I run the ACH page on Facebook as back in the 1970’s actually before I was born, my own father worked at ACH for a few years.I blame the County Cream trucks in part for what has become some what of an obsession over the last 37 years, but i have to say a very enjoyable one. I look back and talk about the golden years of UK international transport as I firmly feel that those days are gone and sadly won’t be back. What better place to discuss and relish in what was, than on the www with you lot. Luckily the ACH page on Facebook has grown and grown and I am very happy to say that is followed very much by plenty of fans, ex drivers, employees and also Mr Fowler. Due to the wonders of technology it meant we could make contact and have a few email conversations and finally a meeting. David said he had a huge photo collection which of course I wanted to see, so far i have been allowed to borrow the first box of photos for scanning which I can tell you is awesome! At some point I hope to share more with you but that is dependant on David and of course how things pan out as i have a few ideas.
I think it is vital that photos and documents from the golden days are now scanned and kept in digital form. So often at the moment I hear of people throwing away photo collections and the like and it saddens me to think about it. Photos are an integral part of the UK transport history that we younger ones should be taking on from those who are older and even passed on to the big truck stop in the sky. At my place of work, a whole cupboard of photos from the 80’s through to the 2000’s were skipped as they needed the space for filing and all that remains is one 3 album photo box. I’m gutted to say that this was long before I joined the company, so there was never a chance of me giving the collection a safe home. This makes me wonder what is happening to all the other collections there must be. I have heard of a few up for sale, a few which are constantly being sold off on eBay and I also hear of many, many that get binned. These photos are priceless and tell the stories that the sadly ageing driver pool from the golden years won’t be able to tell and pass on for much longer. If you know of any trucking elders, I urge you to talk to them and ask if they have a collection anywhere that they want to pass on to you. If you don’t ask you don’t get and all that old jazz.

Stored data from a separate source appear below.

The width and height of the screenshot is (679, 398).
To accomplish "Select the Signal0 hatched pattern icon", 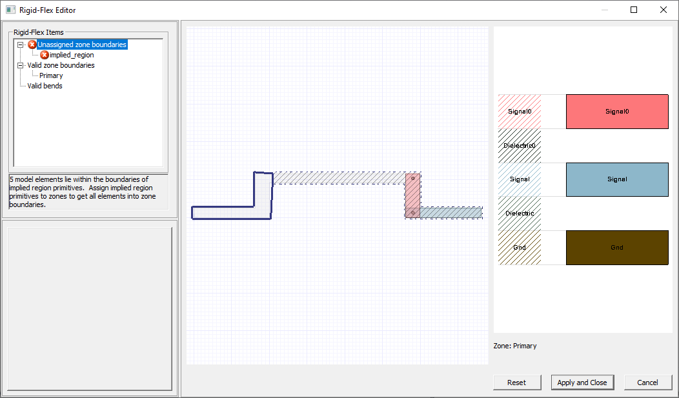I will coord(519,111).
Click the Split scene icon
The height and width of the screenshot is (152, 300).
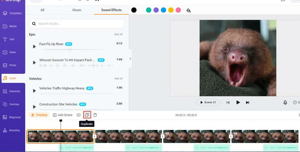pyautogui.click(x=78, y=115)
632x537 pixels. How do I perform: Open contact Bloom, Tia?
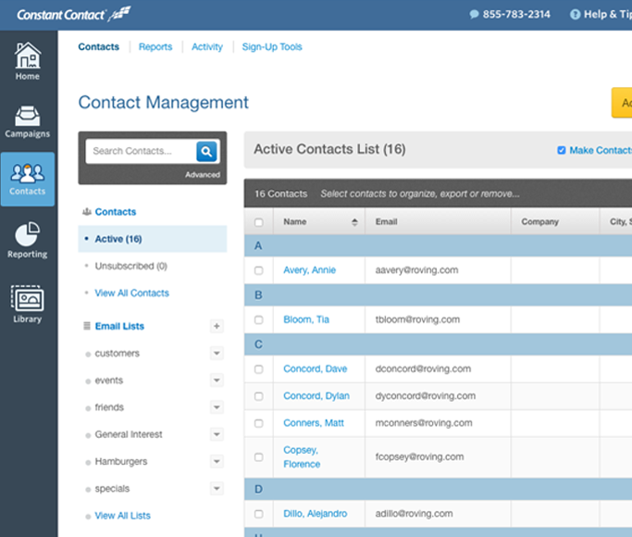pos(305,319)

I asked Mr Fowler if he would lend his photos to me so I can scan them into the computer, luckily for me he agreed, so for now at least part of the history of the well-know County Cream, red and black trucks that ran far and wide across the UK, Europe and beyond (yes….beyond!) has been saved for hopefully all to enjoy eventually.
The photo at the top is Copyright to Mr Fowler and just sums ACH up for me. The photo above was in a small batch my Dad had from his days at ACH in the early 70’s although I have found similar in David’s box. Now the second part of my transport historian quest is the paperwork and items that were used on a day-to-day basis. I have never seen a telex machine in person and never seen a telex note. I found a couple in David’s box of treats, so they too have been scanned as momento of a forgotten era! Along with the telex I found a copy of a GV60 application. For those of you that know what a GV60 is, you probably have seen a hundred of them but for me it was a first. The GV60 was/is the form you had to submit to the Department of Transport to enable your trailer to be given authorisation that you could carry goods under Customs Seal. A couple of photo’s of the brand new trailer along with a description of the build, security measure and of course registered keepers details had to be completed. If the DoT was happy then the trailer could then be used as it was intended. These days I wonder how many trailers are GV60 approved? Probably not many due to the low numbers of you still doing international haulage.

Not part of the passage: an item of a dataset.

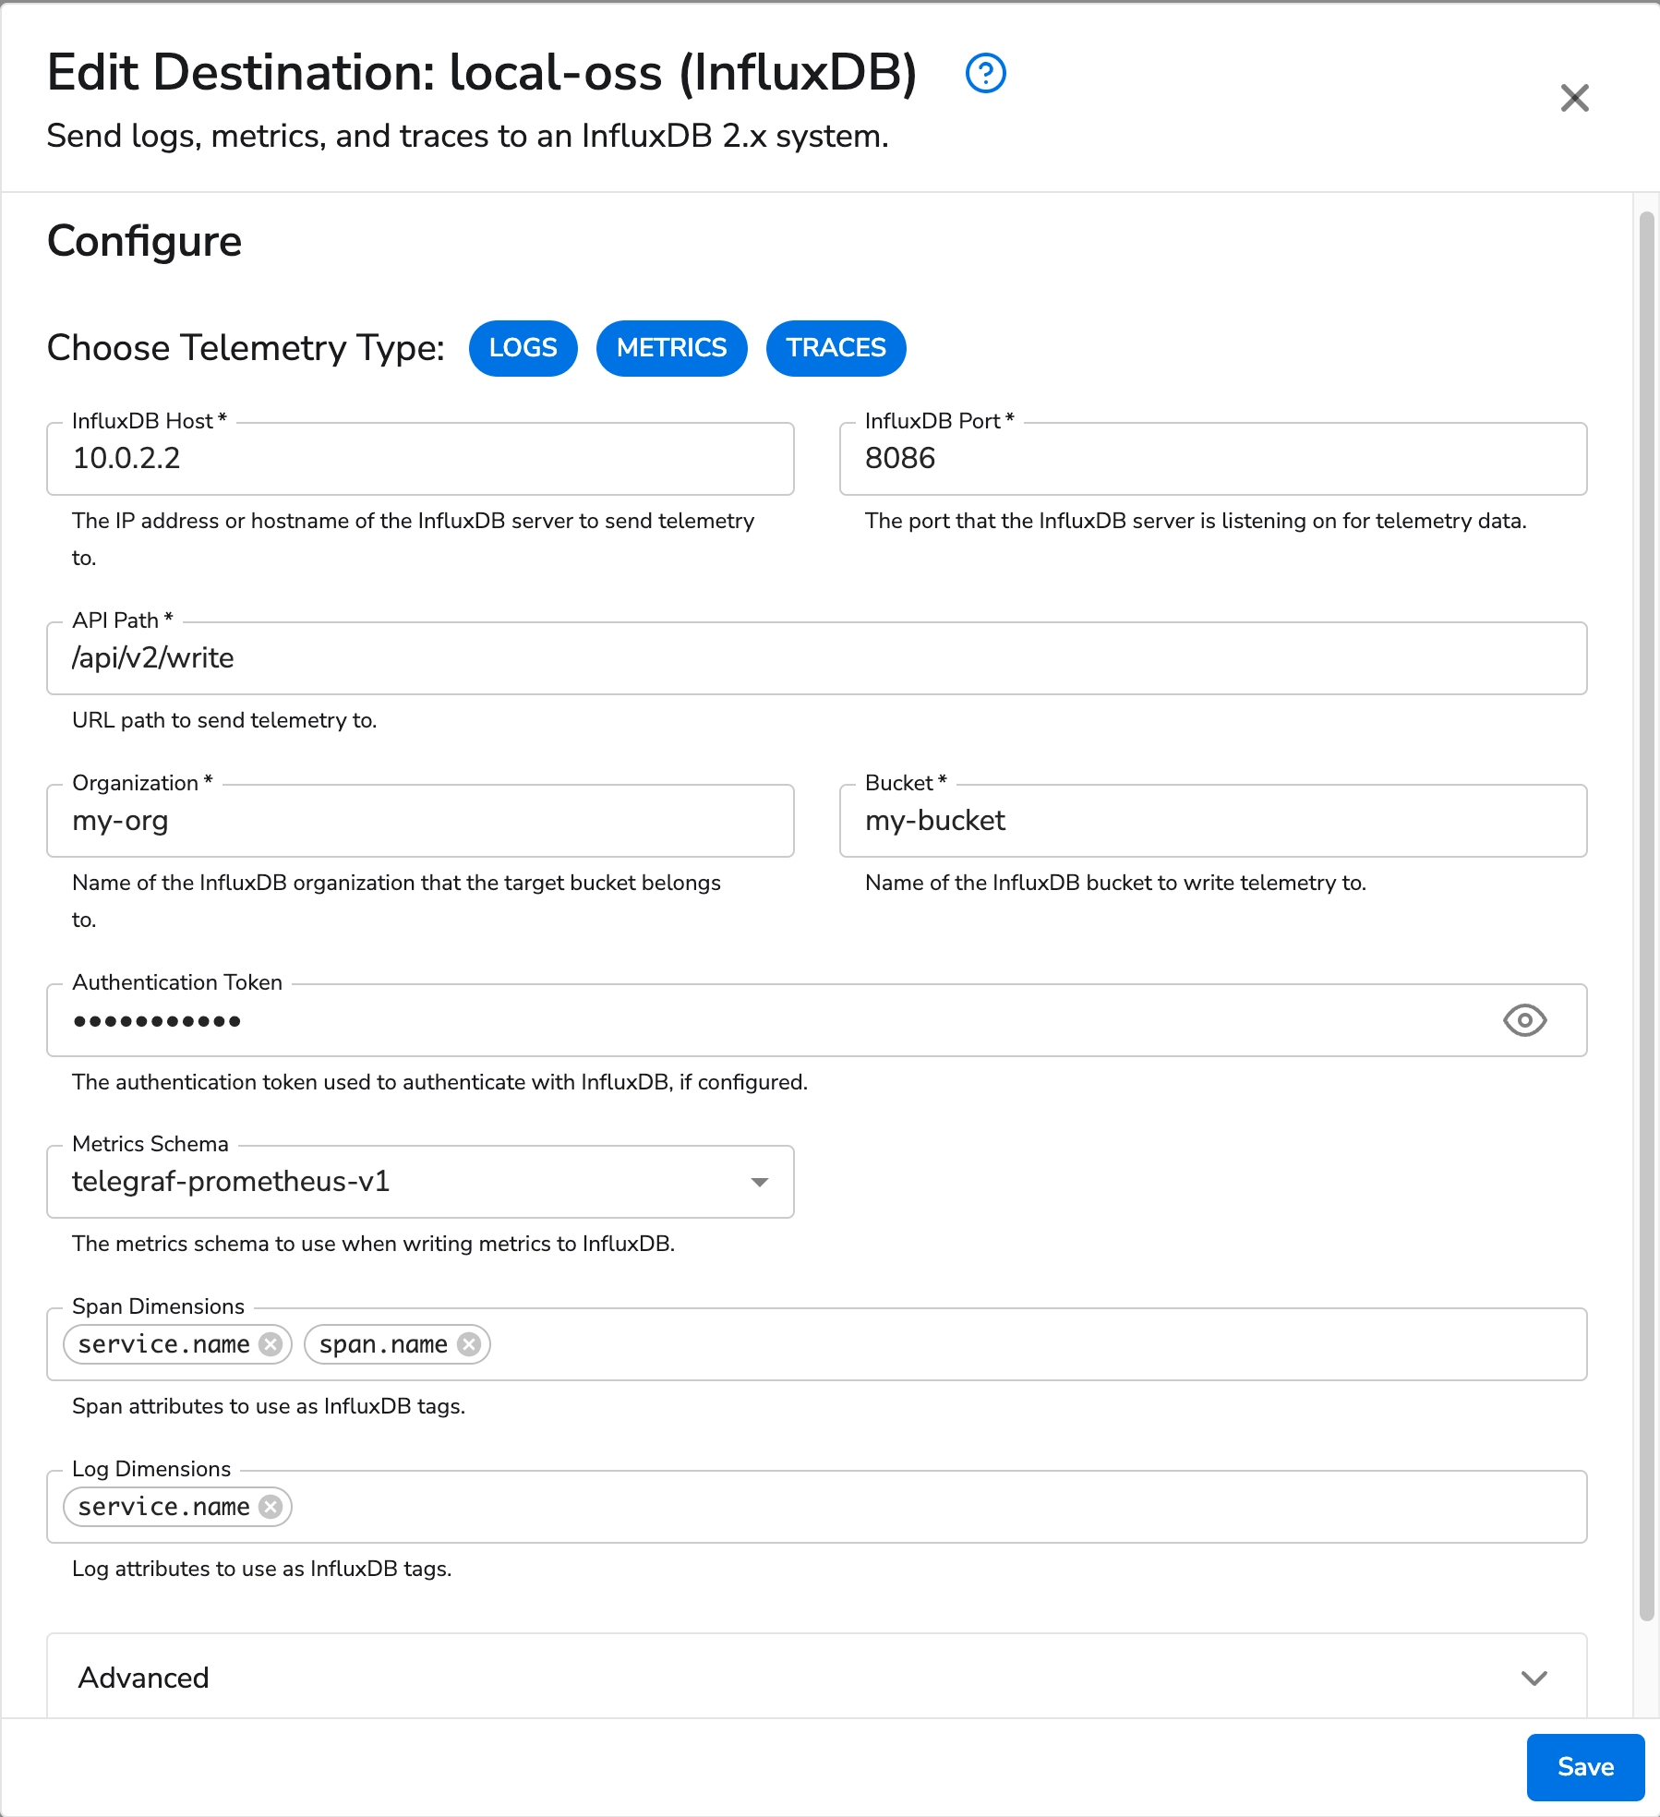This screenshot has width=1660, height=1817.
Task: Collapse Advanced using its chevron
Action: tap(1534, 1678)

There will be plenty more to come from ACH I hope, some of the photos are just awesome but there is plenty of scanning to be done first. Please, everyone who is a trucking romantic like me and I know some of you are otherwise you wouldn’t have got this far through the blog, talk to the old drivers of these heady days, ask them the questions and ask about the evidence. Lots of drivers were too busy driving all day to take photos but those that did have captured a time and a place I can only day-dream about. Yes it was hard work, but who minds that if you’re enjoying it, what I would do to go back to a brand new F series Volvo and have to tip and load Rome and back with nothing but running money, paper tachographs and strong flask of coffee! Oh the romance of the road…….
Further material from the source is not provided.